Я думаю своим мозгом, который мне Бог дал, что он это в угоду грекам делал, чтобы в городе его больше любили. Ничего, был человек хороший. Только бедный ум его плохо резал[9]. Придет к паше, улыбается все, а сказать, как следует, ничего не умеет. Если бы не консульша, дела бы вовсе не шли. Та была паликар старуха! На пашу накинется: «Я с тобой говорить не хочу! Ты все лжешь и обманываешь нас. Обещал выпустить вот того-то и того-то из тюрьмы, а не выпускаешь. Учат-учат вас, а вы все такие же… Не смотри ты на меня, паша… я сама тебе вчера пирог сладкий испекла, своими руками замесила; а ты нас не любишь, и я сама тебя теперь уж не люблю!» Просит ее паша, обнимает. «Эй, море[10] кирия, не сердись! Не сердись, море консульша! Отпущу этого человека тебе в угоду. Верь мне! мы с мужем твоим старые друзья… В одном городе родились»…
На жандармов кричала, командовала ими консульша. То не так, и другое не так! «Ты знай свое место, разбойник; а ты свое дело смотри; а ты свой долг знай, и тем и уважишь кого надо!..»
Так и покрикивает, и муж за ней тихонько да с улыбкой: «Что ж ты это? Правду она говорит: ты это не так, море, делаешь».
Были у них две дочки молодые: m-lle Роза и m-lle Мари. Девицы красивые и скромные. Сама старушка была из Сиры, франкорумья[11], и был у нее родной племянник, тоже франкорумьос, Жоржаки.
Вот этот Жоржаки и свел с ума старого дурака Пили-ди, сделал его драгоманом, всячески насмеялся над стариком и ограбил его потом через меру.
Я с кавассами г. Бертоме был большой друг и часто бывал в консульстве. Приду и сижу у них. И они мне много рассказывали, а многое и сам слышал. Жоржаки такой негодяй был, что и сказать трудно. Жиденький, да с бородкой, как еврей, так и крутится. Дьявол! А хвастаться – это первое дело. Придет к нам с кавассами вниз: «я, говорит, весь свет изъездил! В Александрии был, в Константинополе жил, в Молдавии и Валахии торговал. В Константинополе в посольствах замучили меня. Я, друг мой, люблю простоту; комплиментами тягощусь. Нет покоя! надевай, Жоржаки, фрак и перчатки каждый вечер! «Кир-Жоржаки! – говорит русский посланник, – вы обедаете у меня сегодня?» – француз к себе зовет, немец к себе. Тирания! кататься верхом с секретарями, французскую посланницу вечером à la bra-cetta домой с балу английского провожай! Я с ними со всеми был знаком. Конечно, люди высокого звания, аристократия такая, что ваши эпиротские головы и не постигнут во веки вечные. А иной раз бывало от утомления всех их к чорту пошлешь. – «Чтобы ваши души не спаслись!» – скажешь про себя. Уж довольно мне комплиментов этих!..»

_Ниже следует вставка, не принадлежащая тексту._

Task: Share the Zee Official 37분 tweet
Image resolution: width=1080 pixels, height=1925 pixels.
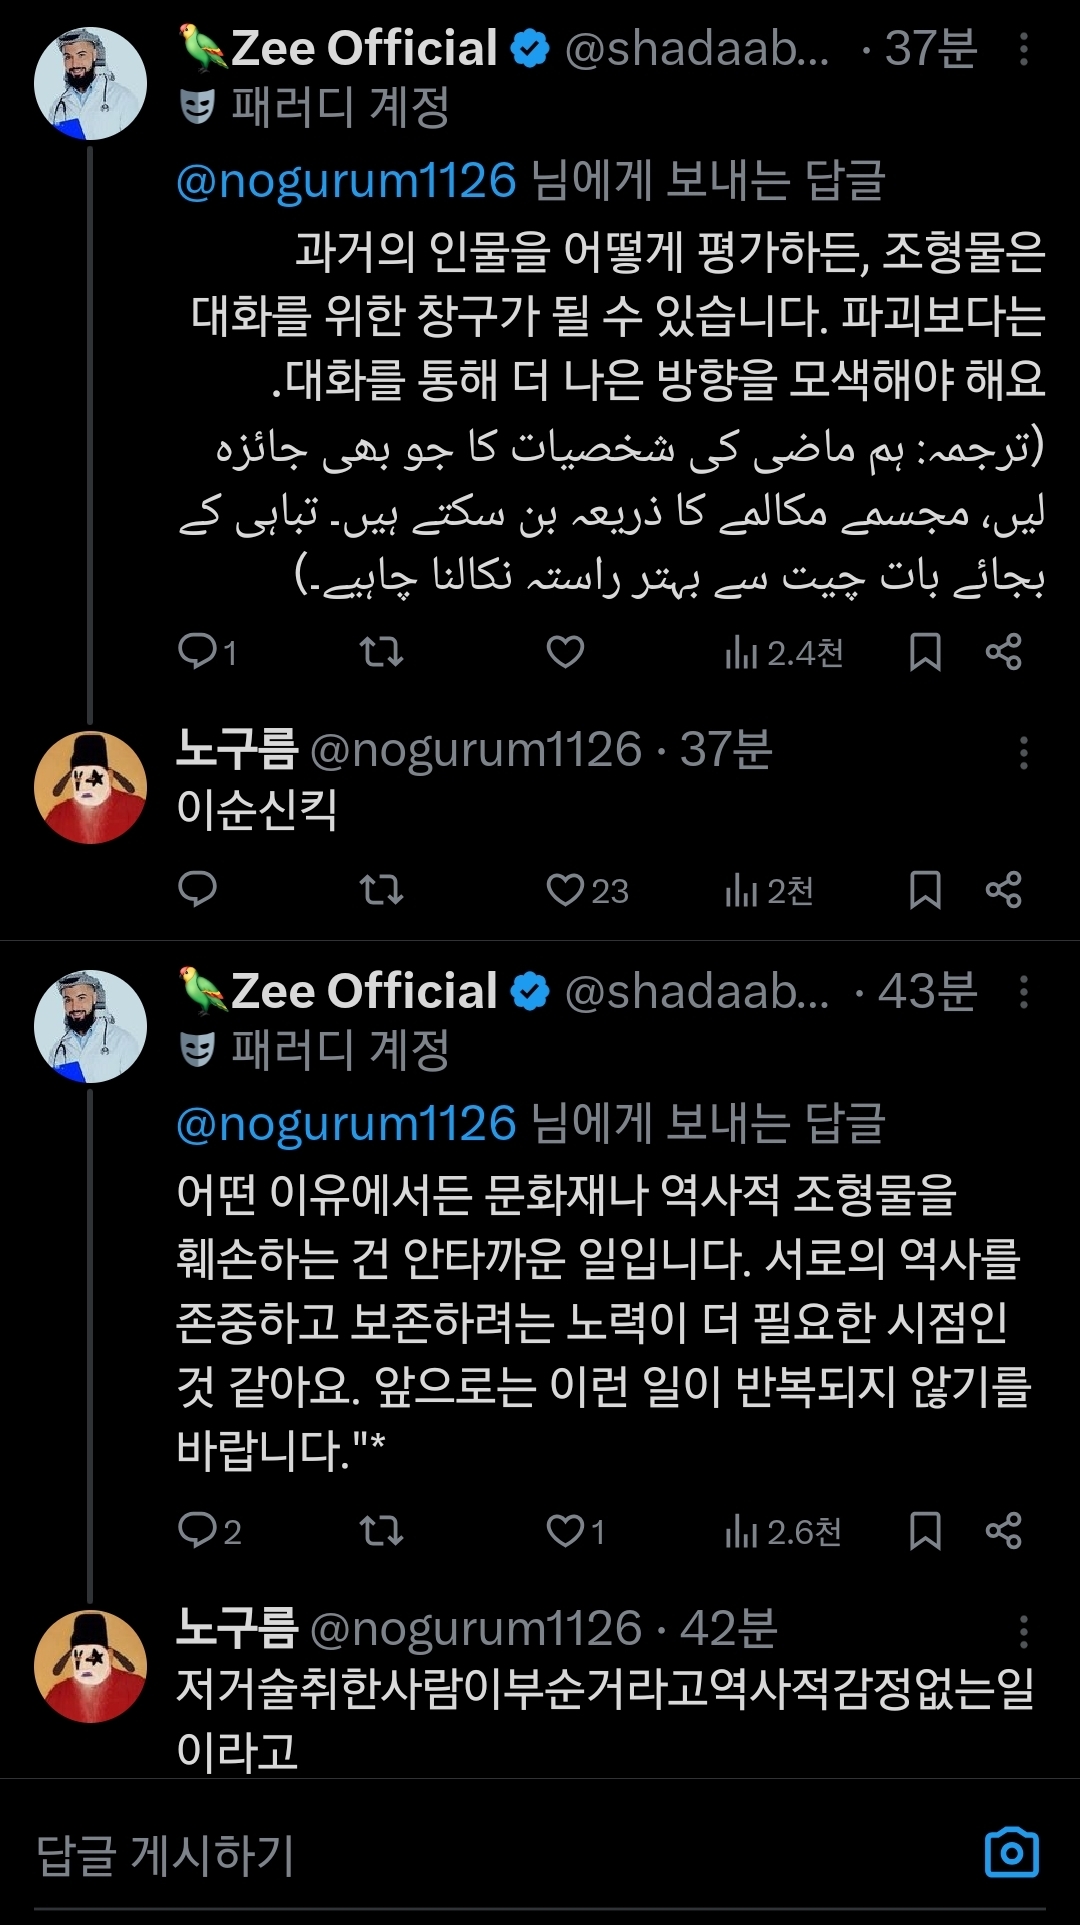Action: [1003, 652]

Так он нам рассказывал. Верить нам этому или нет – не знаю. И еще говорил: «скажу я тебе, брат, что я вот какой человек: чем хочу, тем и буду: с пастухом я сам пастух, с лордом лорд, с ученым ученый, с пашой паша, с дураком дурак, с мудрым мудрец первой степени!.. У меня ключ всего мiра; что захочу – отопру. Вот что я!»
Тошнота, бывало, видеть его, как он вертится и хвалится: панталоны узенькие и сам тонкий… Господи, избави!
Раз один старичок простой сидел у нас и сказал ему: «Это точно, оно может быть, что ваше благородие с пастухом пастух; учености я и мудрости никакой не знаю; лордов в жизни моей не видал. А с пашой-то вы когда, так на пашу не похожи; а как бы, так сказать, больше к простым людям приближаетесь… Паша паше кланяется иначе, чем вы, да и говорит, я думаю, иначе, чем вы говорите!»
– Ты, – говорит, – глупый старик – грамоте не обучался и свету не видал… Не вместить голове твоей толстой суждение о человеке как следует благородном… Это моя вина, что у меня гордости нет и что я с такою сволочью, как ты, в разговоры удостаиваю вступать! Ты знаешь ли, несчастный, что я на все способен!.. Знаешь ли ты, что если на меня хоть бы писать найдет охота, перо в руке моей трепещет! Как в лихорадке само перо бьется! Вот что я такое! Никто здесь и понять даже не в силах, что у меня за душа… И сверх того еще какая я собака…
Рассердился Жоржаки – беда! а мы от смеха чуть не задохлись все.
А благородство его тем и кончилось, я говорил уже вам, что он старика Пилиди ограбил.
Раз сидели мы вечером внизу с кавассами, – слышали у господ наверху шум и смех, и дочки консула тоже громко хохочут.
Взошли мы потихоньку на лестницу, глядим: старого Пилиди Жоржаки на царство венчает…
Правду я вам говорю; на царство венчает. Ведь этот Жоржаки бессовестный и что выдумал: у епископа митру выпросил. – «У нас спор, говорит, в консульстве сколько митр у вас есть. Я говорю две, а консул говорит одна. – Нет, я говорю… Одна здешнего круглого фасона, а другая высокая из России…» «Я, говорит консул, только круглую видел…» Так и выпросил митру Жоржаки.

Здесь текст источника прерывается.